> **SHORT PROBLEM**
Extend the article on Indian tax treatment of liquidating a foreign holding company, beginning immediately after its final sentence.

> **EXTRACT TO READ**
Wednesday, April 8, 2026

Indirect Transfer on Liquidation of a Foreign Holding Company


1. Introduction

Cross-border investment structures often employ intermediate holding companies in jurisdictions like the Cayman Islands. A common corporate restructuring step involves liquidating such a holding entity, which results in the upstream shareholder (for example, a Singapore company) acquiring direct ownership of the underlying subsidiaries—including, potentially, an Indian company.

This scenario raises a recurring question under Indian tax law: Does such a liquidation trigger capital gains tax in India under the indirect transfer provisions?

This article examines the issue and concludes that, under a correct interpretation of Indian law and tax treaty principles, no tax should be payable in India, provided the structure has commercial substance.

2. Transaction Overview

  • A Singapore company (“SingCo”) holds shares in a Cayman Islands company (“CayCo”).

  • CayCo holds shares in entities located in India, Hong Kong, and China.

  • CayCo is liquidated.

  • SingCo receives the underlying subsidiary shares directly.

From a legal standpoint, SingCo’s shares in CayCo are extinguished and replaced by direct ownership of the subsidiaries.

3. The Domestic Law Position – Starting Point

Under Indian domestic law:

  • Section 2(47) defines “transfer” to include the extinguishment of rights.

  • Section 46(2) provides that a shareholder is taxed on liquidation proceeds.

Furthermore, Explanation 5 to Section 9(1)(i) provides that shares of a foreign company are deemed to be situated in India if they derive substantial value from Indian assets. This provision, introduced after the Vodafone case, was designed to tax indirect transfers.

At first glance, this appears to create a tax exposure in India.

4. The Critical Legal Distinction

The correct analysis, however, hinges on what exactly is being transferred:

  • SingCo is transferring (via extinguishment) shares of CayCo – a foreign company.

  • There is no direct transfer of shares of an Indian company.

This distinction is fundamental and forms the basis for treaty protection.

5. Treaty Override – The Decisive Factor

Under Section 90(2) of the Indian Income Tax Act, a taxpayer may apply the provisions of a tax treaty where they are more beneficial. The applicable treaty here is the India–Singapore Double Taxation Avoidance Agreement (DTAA).

> **LISTED ENTRIES**
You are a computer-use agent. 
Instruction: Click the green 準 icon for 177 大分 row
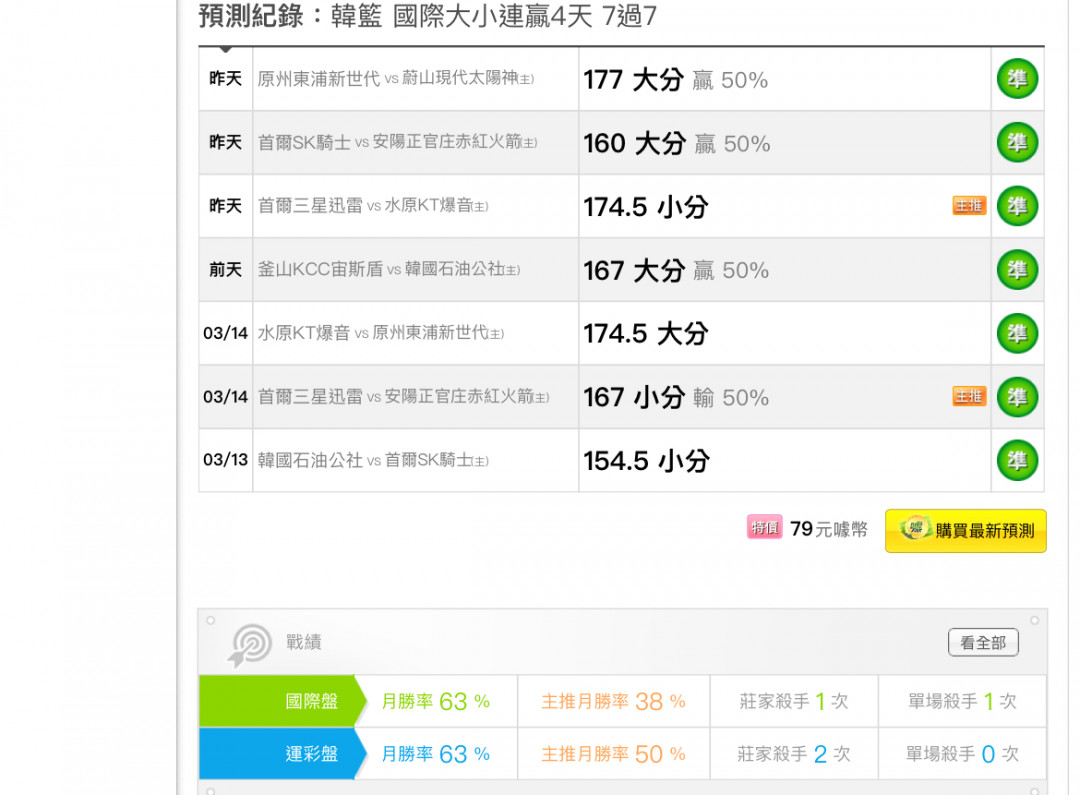click(x=1017, y=79)
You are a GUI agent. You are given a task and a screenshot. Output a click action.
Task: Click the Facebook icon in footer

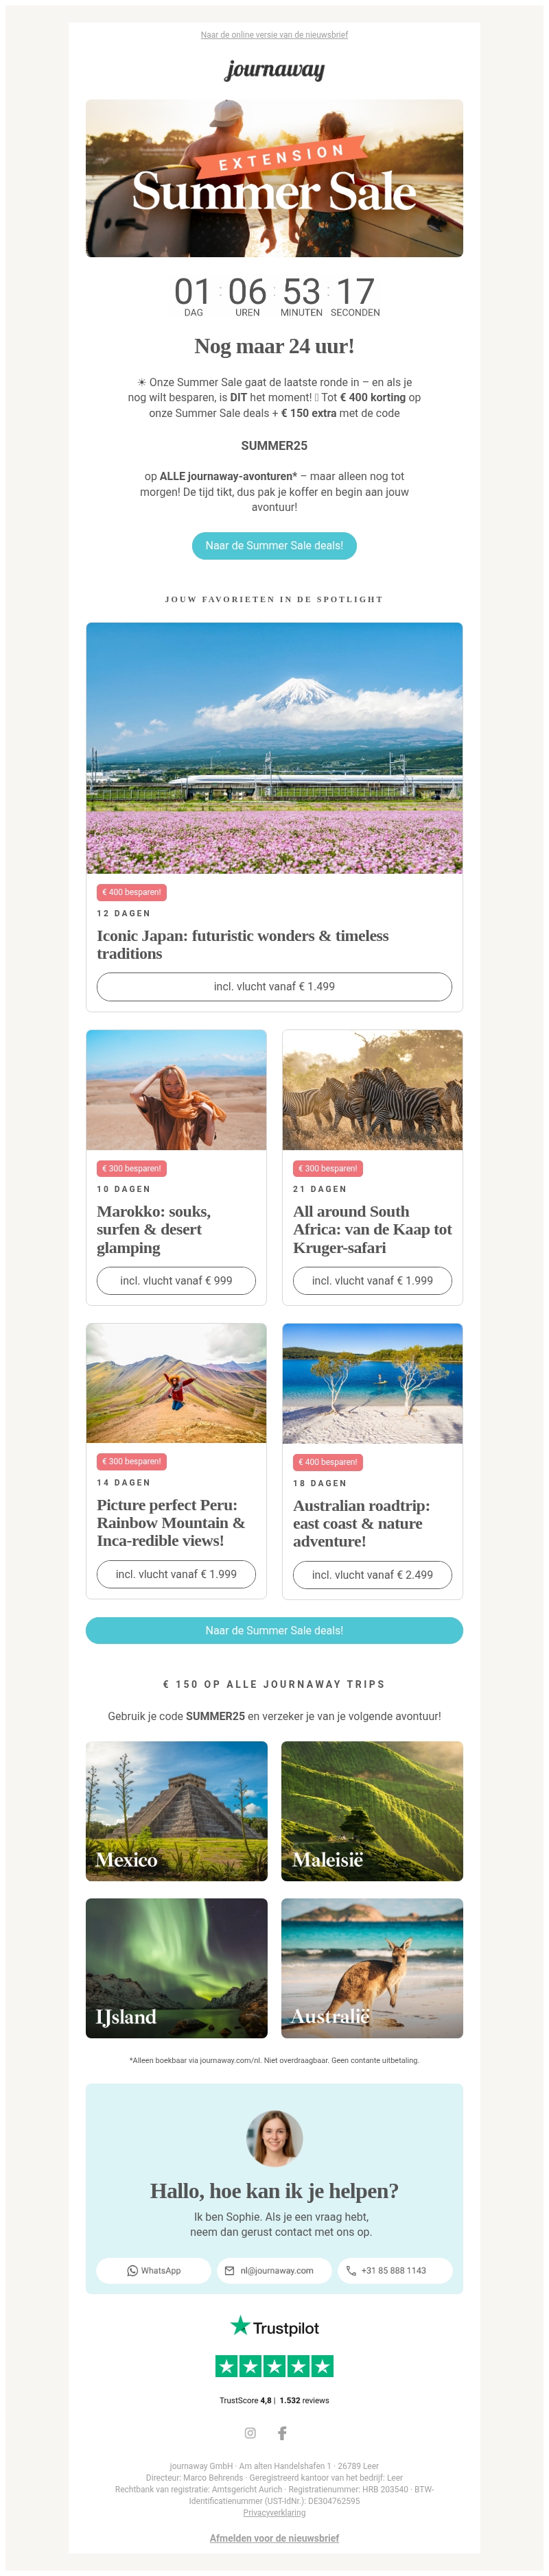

> **TASK RESPONSE**
Article 13 (Capital Gains) of the treaty generally provides that gains from the alienation of shares are taxable in the country of residence (i.e., Singapore). India’s right to tax is restricted to specified situations, such as shares of Indian companies.

Crucially, the treaty does not clearly extend taxation to indirect transfers of foreign shares (subject to specific amendments, which must be examined case-by-case).

6. Why Treaty Protection Should Prevail

A. Legal Form vs. Deeming Fiction
Domestic law creates a deeming fiction (shares deemed situated in India), but the treaty allocates taxing rights based on legal form (the actual asset transferred). Indian courts have consistently held that treaties cannot be overridden by domestic deeming provisions unless explicitly stated.

B. Judicial Support for Treaty Supremacy

  • Union of India v. Azadi Bachao Andolan: Established that treaty provisions override domestic law where more beneficial.

  • Engineering Analysis Centre of Excellence v. CIT: Reaffirmed the primacy of treaties over domestic provisions.

These rulings support the position that the treaty’s allocation of taxing rights must be respected.

C. Nature of the Asset Transferred
Even looking at substance: SingCo is exiting its investment in CayCo. It is not disposing of Indian shares for consideration. The transaction is effectively an internal restructuring, not a monetization of Indian assets.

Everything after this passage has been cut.